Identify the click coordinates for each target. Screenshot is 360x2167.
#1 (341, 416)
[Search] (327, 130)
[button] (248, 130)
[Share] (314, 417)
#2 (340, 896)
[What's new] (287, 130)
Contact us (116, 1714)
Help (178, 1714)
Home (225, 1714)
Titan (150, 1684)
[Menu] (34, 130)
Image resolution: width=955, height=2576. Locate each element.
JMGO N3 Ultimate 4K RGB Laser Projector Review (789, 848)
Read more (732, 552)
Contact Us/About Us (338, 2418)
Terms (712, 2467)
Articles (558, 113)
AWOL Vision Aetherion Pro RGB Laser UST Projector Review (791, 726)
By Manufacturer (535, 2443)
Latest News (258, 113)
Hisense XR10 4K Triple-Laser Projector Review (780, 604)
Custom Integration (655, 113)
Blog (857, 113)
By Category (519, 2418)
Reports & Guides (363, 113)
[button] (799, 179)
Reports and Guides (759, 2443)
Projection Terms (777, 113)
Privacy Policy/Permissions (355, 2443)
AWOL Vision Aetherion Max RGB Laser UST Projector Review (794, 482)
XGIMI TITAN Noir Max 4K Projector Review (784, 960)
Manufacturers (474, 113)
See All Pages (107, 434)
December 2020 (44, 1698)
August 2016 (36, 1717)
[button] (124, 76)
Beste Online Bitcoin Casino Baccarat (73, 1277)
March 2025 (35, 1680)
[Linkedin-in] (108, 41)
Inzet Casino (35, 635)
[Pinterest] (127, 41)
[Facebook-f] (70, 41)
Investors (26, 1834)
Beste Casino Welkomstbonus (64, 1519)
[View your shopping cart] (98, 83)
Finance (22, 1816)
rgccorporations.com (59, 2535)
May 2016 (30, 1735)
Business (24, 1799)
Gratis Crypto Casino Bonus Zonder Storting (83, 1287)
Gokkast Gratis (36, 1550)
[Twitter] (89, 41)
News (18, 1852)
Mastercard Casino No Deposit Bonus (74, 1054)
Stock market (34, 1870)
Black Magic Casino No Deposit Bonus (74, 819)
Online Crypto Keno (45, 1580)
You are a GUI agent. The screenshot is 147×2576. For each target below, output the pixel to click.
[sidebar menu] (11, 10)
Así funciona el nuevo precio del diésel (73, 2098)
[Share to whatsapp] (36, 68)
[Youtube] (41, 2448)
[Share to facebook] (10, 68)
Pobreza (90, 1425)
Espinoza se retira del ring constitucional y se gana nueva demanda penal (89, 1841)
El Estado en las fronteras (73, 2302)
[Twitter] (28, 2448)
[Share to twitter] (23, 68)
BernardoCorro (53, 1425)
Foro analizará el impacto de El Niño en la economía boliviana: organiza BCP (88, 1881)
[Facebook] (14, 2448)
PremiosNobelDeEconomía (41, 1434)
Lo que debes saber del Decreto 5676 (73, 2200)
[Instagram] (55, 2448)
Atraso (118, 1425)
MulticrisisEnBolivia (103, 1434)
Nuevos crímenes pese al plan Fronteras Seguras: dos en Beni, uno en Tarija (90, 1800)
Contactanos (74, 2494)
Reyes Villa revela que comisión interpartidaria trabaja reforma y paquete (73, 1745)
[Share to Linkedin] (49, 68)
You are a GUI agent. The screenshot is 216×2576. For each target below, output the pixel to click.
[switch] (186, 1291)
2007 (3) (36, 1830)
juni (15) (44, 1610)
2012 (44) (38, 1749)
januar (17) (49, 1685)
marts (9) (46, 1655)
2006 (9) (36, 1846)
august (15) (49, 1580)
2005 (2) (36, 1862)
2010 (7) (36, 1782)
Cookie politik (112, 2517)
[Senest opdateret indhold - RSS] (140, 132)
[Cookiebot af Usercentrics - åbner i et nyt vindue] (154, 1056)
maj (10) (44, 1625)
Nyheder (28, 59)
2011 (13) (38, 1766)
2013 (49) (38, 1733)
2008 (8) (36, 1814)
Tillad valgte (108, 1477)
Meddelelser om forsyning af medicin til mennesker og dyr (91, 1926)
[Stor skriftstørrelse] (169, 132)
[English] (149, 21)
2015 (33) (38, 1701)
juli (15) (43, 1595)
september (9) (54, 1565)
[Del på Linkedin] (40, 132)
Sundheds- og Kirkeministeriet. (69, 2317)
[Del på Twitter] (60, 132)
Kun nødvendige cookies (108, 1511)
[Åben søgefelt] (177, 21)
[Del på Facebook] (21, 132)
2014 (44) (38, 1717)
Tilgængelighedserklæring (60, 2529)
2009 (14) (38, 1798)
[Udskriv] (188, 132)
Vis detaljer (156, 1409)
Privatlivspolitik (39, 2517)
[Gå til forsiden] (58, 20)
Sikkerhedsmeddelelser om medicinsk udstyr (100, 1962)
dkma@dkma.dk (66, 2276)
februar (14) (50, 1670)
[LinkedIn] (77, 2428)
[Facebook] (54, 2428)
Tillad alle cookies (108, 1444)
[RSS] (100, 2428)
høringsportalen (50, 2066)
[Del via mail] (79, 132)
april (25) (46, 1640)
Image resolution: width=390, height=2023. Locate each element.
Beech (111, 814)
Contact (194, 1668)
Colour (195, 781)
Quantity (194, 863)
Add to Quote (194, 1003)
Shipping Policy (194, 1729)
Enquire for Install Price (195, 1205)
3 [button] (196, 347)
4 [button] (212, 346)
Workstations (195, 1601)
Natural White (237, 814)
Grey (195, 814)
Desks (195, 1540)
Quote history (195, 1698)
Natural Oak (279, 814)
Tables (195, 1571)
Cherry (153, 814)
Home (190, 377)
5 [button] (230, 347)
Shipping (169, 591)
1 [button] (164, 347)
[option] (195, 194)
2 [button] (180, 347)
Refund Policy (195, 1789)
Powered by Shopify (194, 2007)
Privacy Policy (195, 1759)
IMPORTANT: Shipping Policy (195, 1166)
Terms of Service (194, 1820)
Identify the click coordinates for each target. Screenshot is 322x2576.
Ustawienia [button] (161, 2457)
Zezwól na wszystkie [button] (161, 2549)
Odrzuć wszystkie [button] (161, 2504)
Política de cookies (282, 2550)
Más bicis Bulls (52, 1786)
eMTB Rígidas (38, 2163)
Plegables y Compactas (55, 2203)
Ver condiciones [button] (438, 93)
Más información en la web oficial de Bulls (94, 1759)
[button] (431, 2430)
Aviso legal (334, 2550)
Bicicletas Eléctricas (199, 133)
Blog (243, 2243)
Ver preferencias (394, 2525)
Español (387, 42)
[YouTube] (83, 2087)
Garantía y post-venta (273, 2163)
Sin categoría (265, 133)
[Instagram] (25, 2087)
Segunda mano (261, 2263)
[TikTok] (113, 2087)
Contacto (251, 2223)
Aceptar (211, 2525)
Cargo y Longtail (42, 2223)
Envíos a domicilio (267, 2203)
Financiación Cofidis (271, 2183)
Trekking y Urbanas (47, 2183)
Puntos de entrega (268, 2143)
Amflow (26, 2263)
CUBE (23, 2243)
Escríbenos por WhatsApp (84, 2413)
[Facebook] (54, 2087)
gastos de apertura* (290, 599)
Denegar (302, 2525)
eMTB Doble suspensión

━━━━━━━━

EXERCISE REQUIREMENTS ->
The lines above, from the first through the one containing "BernardoCorro (53, 1425)", must be restated word for word, with nothing added.

ANSWER TO THIS EXERCISE ->
Identify the click coordinates for each target. Screenshot is 360x2167.
#1 (341, 416)
[Search] (327, 130)
[button] (248, 130)
[Share] (314, 417)
#2 (340, 896)
[What's new] (287, 130)
Contact us (116, 1714)
Help (178, 1714)
Home (225, 1714)
Titan (150, 1684)
[Menu] (34, 130)
Image resolution: width=955, height=2576. Locate each element.
JMGO N3 Ultimate 4K RGB Laser Projector Review (789, 848)
Read more (732, 552)
Contact Us/About Us (338, 2418)
Terms (712, 2467)
Articles (558, 113)
AWOL Vision Aetherion Pro RGB Laser UST Projector Review (791, 726)
By Manufacturer (535, 2443)
Latest News (258, 113)
Hisense XR10 4K Triple-Laser Projector Review (780, 604)
Custom Integration (655, 113)
Blog (857, 113)
By Category (519, 2418)
Reports & Guides (363, 113)
[button] (799, 179)
Reports and Guides (759, 2443)
Projection Terms (777, 113)
Privacy Policy/Permissions (355, 2443)
AWOL Vision Aetherion Max RGB Laser UST Projector Review (794, 482)
XGIMI TITAN Noir Max 4K Projector Review (784, 960)
Manufacturers (474, 113)
See All Pages (107, 434)
December 2020 (44, 1698)
August 2016 (36, 1717)
[button] (124, 76)
Beste Online Bitcoin Casino Baccarat (73, 1277)
March 2025 (35, 1680)
[Linkedin-in] (108, 41)
Inzet Casino (35, 635)
[Pinterest] (127, 41)
[Facebook-f] (70, 41)
Investors (26, 1834)
Beste Casino Welkomstbonus (64, 1519)
[View your shopping cart] (98, 83)
Finance (22, 1816)
rgccorporations.com (59, 2535)
May 2016 (30, 1735)
Business (24, 1799)
Gratis Crypto Casino Bonus Zonder Storting (83, 1287)
Gokkast Gratis (36, 1550)
[Twitter] (89, 41)
News (18, 1852)
Mastercard Casino No Deposit Bonus (74, 1054)
Stock market (34, 1870)
Black Magic Casino No Deposit Bonus (74, 819)
Online Crypto Keno (45, 1580)
You are a GUI agent. The screenshot is 147×2576. For each target below, output the pixel to click.
[sidebar menu] (11, 10)
Así funciona el nuevo precio del diésel (73, 2098)
[Share to whatsapp] (36, 68)
[Youtube] (41, 2448)
[Share to facebook] (10, 68)
Pobreza (90, 1425)
Espinoza se retira del ring constitucional y se gana nueva demanda penal (89, 1841)
El Estado en las fronteras (73, 2302)
[Twitter] (28, 2448)
[Share to twitter] (23, 68)
BernardoCorro (53, 1425)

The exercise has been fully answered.